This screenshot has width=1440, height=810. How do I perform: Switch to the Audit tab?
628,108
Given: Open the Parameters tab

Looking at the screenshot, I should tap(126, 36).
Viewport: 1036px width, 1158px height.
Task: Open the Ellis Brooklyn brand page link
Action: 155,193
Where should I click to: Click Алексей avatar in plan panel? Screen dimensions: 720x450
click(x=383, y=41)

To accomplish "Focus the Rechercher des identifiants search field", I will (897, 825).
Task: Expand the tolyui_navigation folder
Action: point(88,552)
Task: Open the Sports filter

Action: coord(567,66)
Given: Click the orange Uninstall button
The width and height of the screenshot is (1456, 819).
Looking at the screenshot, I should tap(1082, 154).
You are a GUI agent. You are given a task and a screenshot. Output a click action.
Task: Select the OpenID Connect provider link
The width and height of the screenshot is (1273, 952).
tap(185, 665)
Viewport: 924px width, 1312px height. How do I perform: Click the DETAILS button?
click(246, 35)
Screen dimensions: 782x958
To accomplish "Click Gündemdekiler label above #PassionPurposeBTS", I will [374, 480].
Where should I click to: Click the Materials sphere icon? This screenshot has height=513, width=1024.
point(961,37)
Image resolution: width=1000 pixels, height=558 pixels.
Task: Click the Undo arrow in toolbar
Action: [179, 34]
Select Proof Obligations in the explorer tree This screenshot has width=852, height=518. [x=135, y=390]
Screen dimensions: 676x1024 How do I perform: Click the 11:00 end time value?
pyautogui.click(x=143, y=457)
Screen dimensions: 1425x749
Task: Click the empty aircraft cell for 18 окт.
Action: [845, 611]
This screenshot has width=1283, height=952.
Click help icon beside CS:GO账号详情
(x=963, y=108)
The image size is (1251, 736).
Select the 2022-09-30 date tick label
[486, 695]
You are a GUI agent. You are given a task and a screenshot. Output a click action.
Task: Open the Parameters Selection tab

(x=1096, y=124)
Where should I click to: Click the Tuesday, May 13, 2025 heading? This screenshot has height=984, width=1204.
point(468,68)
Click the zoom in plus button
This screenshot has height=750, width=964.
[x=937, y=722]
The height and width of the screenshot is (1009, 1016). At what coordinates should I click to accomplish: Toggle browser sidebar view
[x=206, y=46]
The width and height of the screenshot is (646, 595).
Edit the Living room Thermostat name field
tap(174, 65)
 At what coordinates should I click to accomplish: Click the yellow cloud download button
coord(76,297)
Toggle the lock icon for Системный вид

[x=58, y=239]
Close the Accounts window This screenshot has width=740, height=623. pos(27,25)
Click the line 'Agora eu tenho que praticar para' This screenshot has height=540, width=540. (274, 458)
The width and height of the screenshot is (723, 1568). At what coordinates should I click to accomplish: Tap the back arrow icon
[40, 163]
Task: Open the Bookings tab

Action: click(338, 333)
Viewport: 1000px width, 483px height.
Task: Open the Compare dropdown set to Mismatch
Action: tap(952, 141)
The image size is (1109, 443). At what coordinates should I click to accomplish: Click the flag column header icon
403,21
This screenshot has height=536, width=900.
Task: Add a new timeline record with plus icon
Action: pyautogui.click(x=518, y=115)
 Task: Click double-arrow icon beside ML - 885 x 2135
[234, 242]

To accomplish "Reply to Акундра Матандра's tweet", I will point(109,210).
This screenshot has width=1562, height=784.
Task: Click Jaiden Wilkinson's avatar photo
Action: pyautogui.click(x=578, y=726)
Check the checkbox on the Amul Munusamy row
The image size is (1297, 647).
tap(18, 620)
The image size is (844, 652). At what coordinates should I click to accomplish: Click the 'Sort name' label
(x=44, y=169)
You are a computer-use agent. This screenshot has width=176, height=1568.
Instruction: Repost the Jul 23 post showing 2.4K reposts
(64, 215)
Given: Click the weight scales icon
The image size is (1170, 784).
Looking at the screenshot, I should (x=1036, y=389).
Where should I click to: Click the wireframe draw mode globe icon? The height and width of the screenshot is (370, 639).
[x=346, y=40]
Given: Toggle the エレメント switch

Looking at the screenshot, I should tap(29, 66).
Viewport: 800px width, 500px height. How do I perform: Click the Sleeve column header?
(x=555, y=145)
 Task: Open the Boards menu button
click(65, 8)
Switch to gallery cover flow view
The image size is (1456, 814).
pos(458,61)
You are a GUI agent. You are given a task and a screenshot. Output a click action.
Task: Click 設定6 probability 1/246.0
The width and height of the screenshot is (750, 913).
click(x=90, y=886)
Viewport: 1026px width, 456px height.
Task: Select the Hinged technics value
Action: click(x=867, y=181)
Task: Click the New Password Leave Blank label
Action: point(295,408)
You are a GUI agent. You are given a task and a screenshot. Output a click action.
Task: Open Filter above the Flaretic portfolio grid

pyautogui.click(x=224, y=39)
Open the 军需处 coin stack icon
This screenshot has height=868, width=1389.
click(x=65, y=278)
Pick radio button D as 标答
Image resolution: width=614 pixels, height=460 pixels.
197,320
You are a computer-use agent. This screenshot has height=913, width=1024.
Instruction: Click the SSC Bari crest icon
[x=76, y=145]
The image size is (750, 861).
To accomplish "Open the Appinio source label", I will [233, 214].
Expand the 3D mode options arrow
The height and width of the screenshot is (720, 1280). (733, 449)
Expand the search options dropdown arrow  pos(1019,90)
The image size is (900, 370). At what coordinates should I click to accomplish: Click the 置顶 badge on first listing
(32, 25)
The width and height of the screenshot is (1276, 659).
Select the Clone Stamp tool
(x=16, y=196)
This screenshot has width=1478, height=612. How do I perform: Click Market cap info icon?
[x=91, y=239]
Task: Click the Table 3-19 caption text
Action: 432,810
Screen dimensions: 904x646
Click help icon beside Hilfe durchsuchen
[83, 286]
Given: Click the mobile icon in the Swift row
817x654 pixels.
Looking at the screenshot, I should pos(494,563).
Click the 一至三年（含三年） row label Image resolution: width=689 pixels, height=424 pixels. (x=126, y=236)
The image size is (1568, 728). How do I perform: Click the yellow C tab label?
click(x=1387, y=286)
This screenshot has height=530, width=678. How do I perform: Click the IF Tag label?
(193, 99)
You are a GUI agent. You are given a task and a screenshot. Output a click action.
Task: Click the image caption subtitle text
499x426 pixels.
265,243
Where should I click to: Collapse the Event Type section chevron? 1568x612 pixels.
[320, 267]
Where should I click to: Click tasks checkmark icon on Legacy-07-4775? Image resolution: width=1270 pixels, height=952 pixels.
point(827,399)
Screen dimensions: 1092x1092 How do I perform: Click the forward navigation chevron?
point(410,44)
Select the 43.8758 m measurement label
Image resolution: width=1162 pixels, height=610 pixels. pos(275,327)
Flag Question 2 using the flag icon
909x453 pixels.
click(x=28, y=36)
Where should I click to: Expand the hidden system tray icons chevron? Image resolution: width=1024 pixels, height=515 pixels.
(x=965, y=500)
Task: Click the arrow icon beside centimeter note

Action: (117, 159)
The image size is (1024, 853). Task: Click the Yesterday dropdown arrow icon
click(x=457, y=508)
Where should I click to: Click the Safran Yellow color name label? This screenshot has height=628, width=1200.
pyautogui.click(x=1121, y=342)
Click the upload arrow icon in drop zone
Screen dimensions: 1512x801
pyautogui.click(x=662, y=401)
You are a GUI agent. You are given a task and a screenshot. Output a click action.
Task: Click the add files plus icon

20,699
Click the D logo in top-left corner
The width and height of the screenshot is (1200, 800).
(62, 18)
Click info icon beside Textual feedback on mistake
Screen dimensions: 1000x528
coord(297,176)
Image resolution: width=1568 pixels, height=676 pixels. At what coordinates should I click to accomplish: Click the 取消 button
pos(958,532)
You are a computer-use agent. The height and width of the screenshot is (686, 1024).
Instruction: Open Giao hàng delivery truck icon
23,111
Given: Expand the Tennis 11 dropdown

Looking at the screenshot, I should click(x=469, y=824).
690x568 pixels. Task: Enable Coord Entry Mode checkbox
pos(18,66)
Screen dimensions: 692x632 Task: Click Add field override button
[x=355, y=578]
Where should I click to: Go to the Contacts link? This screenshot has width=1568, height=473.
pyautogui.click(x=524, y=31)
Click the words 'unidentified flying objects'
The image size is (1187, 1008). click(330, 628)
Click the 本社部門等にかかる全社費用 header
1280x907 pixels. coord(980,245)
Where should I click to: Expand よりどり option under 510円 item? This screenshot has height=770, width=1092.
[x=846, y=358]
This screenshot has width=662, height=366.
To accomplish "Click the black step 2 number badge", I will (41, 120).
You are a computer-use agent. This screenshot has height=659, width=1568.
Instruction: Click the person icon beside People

- [EXERCISE PROMPT]:
Restate the entries above word for word, beginning with their first line and ending with the line holding "Given: Click the orange Uninstall button"; omit everything else.

- [REPLY]:
This screenshot has width=1440, height=810. How do I perform: Switch to the Audit tab?
628,108
Given: Open the Parameters tab

Looking at the screenshot, I should tap(126, 36).
Viewport: 1036px width, 1158px height.
Task: Open the Ellis Brooklyn brand page link
Action: 155,193
Where should I click to: Click Алексей avatar in plan panel? Screen dimensions: 720x450
click(x=383, y=41)

To accomplish "Focus the Rechercher des identifiants search field", I will (897, 825).
Task: Expand the tolyui_navigation folder
Action: point(88,552)
Task: Open the Sports filter

Action: coord(567,66)
Given: Click the orange Uninstall button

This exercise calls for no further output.